# [Action item]
Should a line in the entries below contain "Windows", return that line.

# [Data records]
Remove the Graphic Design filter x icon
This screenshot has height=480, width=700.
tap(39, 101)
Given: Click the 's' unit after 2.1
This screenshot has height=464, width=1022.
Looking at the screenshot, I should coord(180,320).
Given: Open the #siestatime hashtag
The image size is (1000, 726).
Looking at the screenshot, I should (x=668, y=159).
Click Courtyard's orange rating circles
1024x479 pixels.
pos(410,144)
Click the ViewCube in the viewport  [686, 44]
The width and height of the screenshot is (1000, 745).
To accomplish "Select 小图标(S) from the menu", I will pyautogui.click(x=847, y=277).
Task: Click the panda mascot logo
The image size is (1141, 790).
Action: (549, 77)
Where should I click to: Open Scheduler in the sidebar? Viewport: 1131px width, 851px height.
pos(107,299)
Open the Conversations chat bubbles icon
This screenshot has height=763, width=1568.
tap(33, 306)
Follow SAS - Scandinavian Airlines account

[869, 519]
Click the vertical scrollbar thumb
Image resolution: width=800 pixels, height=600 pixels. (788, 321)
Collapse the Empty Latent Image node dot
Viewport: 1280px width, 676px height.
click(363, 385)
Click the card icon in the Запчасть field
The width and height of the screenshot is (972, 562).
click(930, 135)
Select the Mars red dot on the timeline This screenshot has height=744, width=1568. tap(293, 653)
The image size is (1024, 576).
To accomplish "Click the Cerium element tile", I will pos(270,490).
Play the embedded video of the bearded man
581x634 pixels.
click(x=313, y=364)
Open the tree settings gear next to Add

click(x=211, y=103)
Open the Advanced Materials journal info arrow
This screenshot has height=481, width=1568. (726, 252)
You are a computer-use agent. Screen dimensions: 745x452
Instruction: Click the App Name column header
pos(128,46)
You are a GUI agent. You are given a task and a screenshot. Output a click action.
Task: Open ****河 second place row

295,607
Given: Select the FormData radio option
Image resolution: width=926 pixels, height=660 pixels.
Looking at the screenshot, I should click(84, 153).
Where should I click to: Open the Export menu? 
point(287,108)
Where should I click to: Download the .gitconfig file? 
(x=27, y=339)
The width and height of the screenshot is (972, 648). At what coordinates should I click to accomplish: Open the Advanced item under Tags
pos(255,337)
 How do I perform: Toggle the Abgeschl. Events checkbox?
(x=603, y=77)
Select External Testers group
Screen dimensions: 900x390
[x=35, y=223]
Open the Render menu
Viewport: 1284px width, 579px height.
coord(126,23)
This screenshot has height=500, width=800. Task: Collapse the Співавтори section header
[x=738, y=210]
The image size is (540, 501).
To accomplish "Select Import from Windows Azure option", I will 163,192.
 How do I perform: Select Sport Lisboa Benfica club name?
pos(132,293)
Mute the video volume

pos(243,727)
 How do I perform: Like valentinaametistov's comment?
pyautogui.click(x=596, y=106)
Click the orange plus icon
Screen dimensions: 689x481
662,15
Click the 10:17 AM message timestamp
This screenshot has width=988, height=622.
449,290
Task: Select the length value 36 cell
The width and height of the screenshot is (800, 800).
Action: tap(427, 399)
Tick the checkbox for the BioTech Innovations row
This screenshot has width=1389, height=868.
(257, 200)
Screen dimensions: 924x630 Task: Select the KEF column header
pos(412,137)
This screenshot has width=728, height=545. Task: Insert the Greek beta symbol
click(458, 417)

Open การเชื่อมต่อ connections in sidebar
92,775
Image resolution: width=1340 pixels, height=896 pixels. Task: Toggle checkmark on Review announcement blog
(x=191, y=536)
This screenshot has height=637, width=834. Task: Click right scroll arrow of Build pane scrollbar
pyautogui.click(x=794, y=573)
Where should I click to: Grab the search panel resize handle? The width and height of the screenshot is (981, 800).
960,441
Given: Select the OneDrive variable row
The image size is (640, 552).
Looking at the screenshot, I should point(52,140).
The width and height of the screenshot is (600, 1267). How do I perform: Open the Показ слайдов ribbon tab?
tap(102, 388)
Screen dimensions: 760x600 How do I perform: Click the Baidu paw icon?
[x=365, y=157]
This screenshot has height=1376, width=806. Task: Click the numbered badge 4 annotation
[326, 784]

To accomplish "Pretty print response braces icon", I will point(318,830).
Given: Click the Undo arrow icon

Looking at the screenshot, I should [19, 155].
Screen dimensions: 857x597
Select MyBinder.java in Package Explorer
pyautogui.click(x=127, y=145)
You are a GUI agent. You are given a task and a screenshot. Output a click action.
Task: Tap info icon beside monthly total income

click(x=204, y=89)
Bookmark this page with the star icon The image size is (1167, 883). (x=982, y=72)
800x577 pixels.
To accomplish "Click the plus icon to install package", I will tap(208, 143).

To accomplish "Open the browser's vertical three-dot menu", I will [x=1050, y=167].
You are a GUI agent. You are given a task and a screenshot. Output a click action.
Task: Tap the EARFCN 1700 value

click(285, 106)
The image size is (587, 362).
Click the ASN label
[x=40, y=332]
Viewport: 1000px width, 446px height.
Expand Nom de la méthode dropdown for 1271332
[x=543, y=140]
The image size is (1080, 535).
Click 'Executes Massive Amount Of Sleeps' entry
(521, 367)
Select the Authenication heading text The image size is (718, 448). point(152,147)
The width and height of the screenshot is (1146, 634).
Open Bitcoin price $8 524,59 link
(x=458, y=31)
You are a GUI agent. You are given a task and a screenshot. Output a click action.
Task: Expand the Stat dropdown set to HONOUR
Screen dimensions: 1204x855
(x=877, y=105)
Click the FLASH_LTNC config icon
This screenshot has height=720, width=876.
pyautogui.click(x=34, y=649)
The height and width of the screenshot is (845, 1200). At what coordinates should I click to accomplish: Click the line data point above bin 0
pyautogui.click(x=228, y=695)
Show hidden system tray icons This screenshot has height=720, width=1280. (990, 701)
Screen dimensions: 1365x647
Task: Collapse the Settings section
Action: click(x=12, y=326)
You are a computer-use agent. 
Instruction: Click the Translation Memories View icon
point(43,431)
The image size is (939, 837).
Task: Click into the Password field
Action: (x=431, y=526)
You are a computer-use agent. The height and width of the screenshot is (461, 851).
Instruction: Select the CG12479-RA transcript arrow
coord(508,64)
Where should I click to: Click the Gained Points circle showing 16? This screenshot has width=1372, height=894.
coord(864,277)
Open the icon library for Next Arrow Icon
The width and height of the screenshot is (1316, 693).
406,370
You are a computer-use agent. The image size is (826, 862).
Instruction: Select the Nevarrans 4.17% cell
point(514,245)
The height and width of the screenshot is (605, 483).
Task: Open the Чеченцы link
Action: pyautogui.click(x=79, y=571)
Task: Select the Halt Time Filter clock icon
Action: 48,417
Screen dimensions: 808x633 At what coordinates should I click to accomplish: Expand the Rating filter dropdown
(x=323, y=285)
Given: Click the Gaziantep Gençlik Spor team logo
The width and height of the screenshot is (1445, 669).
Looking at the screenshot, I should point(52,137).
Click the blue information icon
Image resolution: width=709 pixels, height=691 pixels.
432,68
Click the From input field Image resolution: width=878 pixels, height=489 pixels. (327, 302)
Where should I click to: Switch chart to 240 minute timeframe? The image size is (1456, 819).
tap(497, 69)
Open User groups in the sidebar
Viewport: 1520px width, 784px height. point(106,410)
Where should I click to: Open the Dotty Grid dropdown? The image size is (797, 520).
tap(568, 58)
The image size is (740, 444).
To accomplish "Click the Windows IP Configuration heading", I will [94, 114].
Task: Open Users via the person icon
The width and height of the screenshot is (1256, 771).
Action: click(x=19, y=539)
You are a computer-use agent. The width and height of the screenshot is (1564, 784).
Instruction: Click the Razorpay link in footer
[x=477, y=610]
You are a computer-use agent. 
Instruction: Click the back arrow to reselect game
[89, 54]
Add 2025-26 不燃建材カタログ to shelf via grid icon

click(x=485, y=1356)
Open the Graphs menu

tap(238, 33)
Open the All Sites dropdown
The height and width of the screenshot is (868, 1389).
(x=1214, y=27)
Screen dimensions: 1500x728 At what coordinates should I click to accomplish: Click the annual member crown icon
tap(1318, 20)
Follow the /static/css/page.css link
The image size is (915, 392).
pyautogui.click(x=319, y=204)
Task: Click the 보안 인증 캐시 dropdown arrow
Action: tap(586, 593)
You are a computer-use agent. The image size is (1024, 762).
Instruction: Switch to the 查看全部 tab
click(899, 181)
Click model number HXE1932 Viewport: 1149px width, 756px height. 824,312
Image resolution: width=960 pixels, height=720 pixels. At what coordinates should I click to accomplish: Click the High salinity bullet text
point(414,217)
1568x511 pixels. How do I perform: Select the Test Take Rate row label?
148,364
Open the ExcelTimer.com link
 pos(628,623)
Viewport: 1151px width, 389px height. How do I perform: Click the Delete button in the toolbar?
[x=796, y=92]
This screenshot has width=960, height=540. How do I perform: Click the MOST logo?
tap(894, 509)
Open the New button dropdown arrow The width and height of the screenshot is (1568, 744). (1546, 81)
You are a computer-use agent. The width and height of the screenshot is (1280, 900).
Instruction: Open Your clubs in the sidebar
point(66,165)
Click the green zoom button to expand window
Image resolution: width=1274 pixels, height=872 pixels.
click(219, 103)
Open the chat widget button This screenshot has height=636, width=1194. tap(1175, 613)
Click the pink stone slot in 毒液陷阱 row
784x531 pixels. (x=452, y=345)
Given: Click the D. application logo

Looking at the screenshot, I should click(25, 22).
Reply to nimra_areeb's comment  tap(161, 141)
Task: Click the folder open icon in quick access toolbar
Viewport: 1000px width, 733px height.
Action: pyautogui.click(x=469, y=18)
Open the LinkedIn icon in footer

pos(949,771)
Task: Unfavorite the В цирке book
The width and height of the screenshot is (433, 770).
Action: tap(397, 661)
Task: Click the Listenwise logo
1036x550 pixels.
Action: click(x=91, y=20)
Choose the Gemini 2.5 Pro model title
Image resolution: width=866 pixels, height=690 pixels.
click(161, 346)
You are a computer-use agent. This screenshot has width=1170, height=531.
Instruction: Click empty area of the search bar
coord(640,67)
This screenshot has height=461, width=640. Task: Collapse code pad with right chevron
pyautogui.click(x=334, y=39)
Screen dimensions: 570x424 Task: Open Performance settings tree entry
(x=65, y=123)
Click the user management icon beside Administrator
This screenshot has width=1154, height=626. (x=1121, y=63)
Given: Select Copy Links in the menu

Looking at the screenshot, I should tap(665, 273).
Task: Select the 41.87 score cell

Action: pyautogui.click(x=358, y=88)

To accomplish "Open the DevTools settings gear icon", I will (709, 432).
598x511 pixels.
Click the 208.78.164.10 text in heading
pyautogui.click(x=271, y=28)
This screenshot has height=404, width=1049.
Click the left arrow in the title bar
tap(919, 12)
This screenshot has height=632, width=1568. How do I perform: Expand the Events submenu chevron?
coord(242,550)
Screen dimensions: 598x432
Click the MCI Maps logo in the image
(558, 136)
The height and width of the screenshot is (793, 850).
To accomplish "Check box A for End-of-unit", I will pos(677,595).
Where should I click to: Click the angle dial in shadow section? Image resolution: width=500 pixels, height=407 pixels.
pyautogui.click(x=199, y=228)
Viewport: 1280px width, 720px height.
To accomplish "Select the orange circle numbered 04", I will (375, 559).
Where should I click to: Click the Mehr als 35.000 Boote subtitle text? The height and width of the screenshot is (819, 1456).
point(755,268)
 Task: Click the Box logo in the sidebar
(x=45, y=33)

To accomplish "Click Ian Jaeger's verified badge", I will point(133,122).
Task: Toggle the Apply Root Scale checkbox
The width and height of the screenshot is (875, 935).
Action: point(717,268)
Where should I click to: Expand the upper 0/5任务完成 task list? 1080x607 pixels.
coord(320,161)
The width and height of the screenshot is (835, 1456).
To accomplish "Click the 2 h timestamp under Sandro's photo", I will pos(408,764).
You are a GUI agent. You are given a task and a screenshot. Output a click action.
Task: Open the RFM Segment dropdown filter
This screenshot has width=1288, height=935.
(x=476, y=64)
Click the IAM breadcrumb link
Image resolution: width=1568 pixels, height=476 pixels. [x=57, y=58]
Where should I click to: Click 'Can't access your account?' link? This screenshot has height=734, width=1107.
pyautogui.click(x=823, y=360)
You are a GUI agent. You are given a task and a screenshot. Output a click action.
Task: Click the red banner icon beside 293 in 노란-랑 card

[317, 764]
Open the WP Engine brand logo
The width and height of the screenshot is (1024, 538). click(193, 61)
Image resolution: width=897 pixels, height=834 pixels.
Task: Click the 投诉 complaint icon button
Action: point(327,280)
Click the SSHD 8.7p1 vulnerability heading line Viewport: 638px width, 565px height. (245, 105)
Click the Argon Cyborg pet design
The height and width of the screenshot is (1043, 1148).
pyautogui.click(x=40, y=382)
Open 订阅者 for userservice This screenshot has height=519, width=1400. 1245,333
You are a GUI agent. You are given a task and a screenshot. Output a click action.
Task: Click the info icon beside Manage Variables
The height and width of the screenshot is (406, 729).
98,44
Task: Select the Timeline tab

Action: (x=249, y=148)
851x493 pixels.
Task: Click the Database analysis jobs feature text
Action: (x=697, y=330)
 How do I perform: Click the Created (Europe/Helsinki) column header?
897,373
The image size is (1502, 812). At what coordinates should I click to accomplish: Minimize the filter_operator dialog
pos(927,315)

# [Expected answer]
To accomplish "Select Import from Windows Azure option", I will 163,192.
To accomplish "Click the Windows IP Configuration heading", I will [94, 114].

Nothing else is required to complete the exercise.